A mudança no discurso começou a ser notada com a aproximação das eleições em 2018. Naquele ano, em diversas entrevistas, Bolsonaro defendeu o programa e disse que seria mantido caso ele fosse eleito presidente."É um programa que temos que manter e, por questões humanitárias, olhar com muito carinho", afirmou.
Ele chegou inclusive a adotar uma postura de combate a narrativas de que ele acabaria com o benefício social. Comigo, o programa será mantido. Vou deixar isso claro em um programa de governo. Quero combater essa fake news de que vou acabar com o programa. Vamos bater na questão das fraudes. Há cidades em que o benefício é dado irregularmente para cerca de um terço dos participantes, disse ao jornal O Globo.

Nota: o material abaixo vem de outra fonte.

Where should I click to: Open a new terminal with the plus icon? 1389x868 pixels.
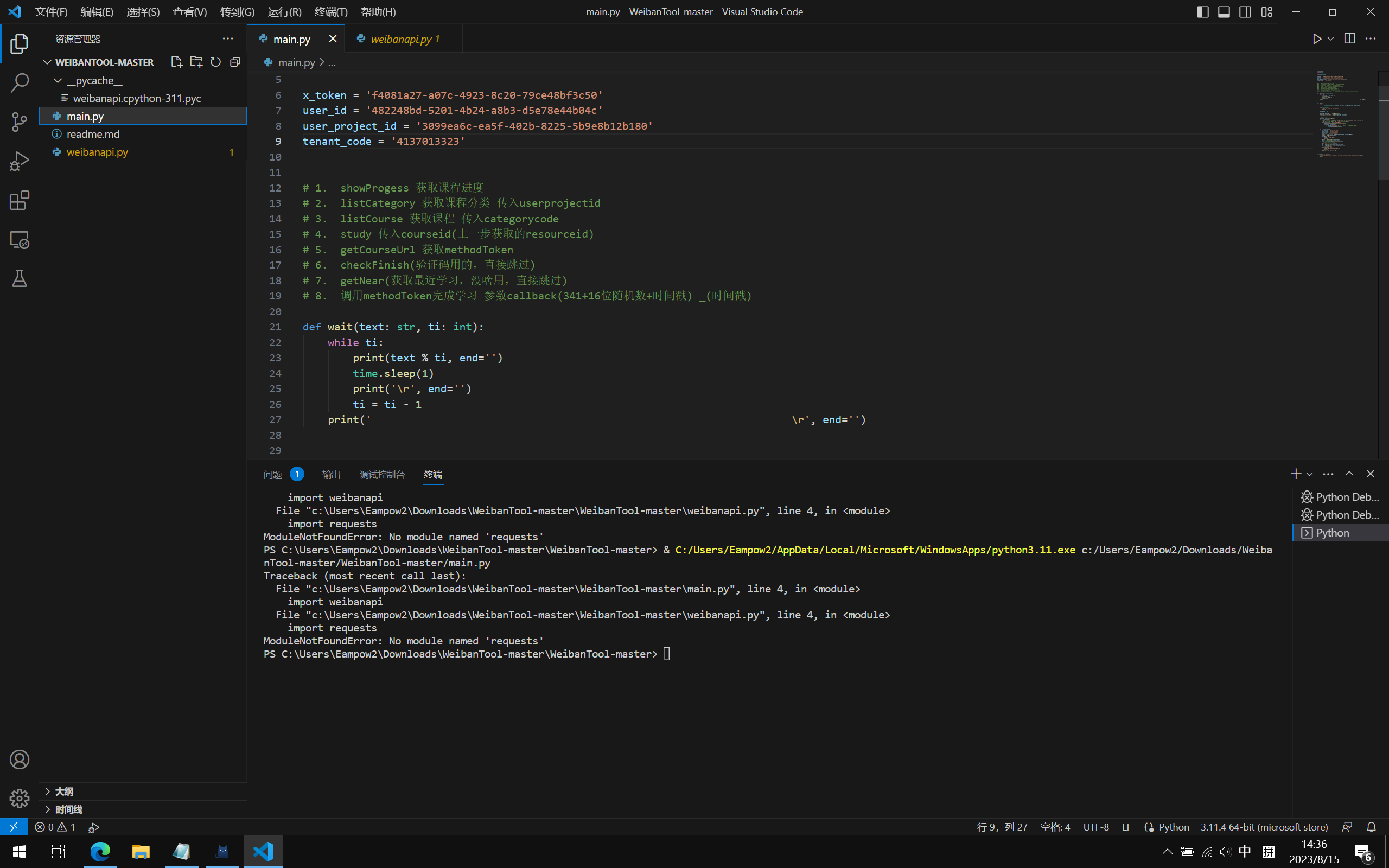point(1295,474)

A nova postura, em defesa do Bolsa Família, permaneceu depois de assumir a Presidência. Em abril de 2019, durante a Marcha dos Prefeitos em Brasília, Bolsonaro voltou a falar sobre o programa. "Nós somos defensores do Bolsa Família, afirmou. Dias depois, em um balanço de 100 dias do governo, anunciou a ampliação do Bolsa Família, com o pagamento da 13ª parcela do programa.
Para cientistas políticos, Bolsonaro tenta surfar em programas sociais para aumentar a popularidade em redutos petistas, como o Nordeste. E assim conquistar o eleitorado para 2022.
Professor da Universidade Presbiteriana Mackenzie e cientista político, Rodrigo Prando não vê, contudo, uma mudança de postura, mas de discurso. Segundo ele, o presidente, enquanto deputado, nunca foi liberal, ou seja, nunca foi defensor de menos gastos públicos e menos participação do Estado em determinadas atividades. "Sempre foi corporativista, intervencionista", afirma. Mas um crítico obstinado de projetos da oposição, especialmente do governo Lula e do PT.
"O presidente atribuiu a Paulo Guedes a agenda econômica liberal, mas sem entender o que isso significa. Porque liberal mesmo ele nunca foi", disse.
Para Prando, não há dúvidas que no pano de fundo do discurso de Bolsonaro há uma clara tentativa de permanecer no poder e aumentar o capital político em 2022.
Ele não abandonou só a crítica ao Bolsa Família, mas vários outros discursos como o combate à corrupção, à velha política do Centrão, o Ministério técnico que ele prometeu construir, mas viu diluído com a saída de ministros. Bolsonaro não tem nenhum compromisso a não ser com sua própria manutenção no poder, declarou.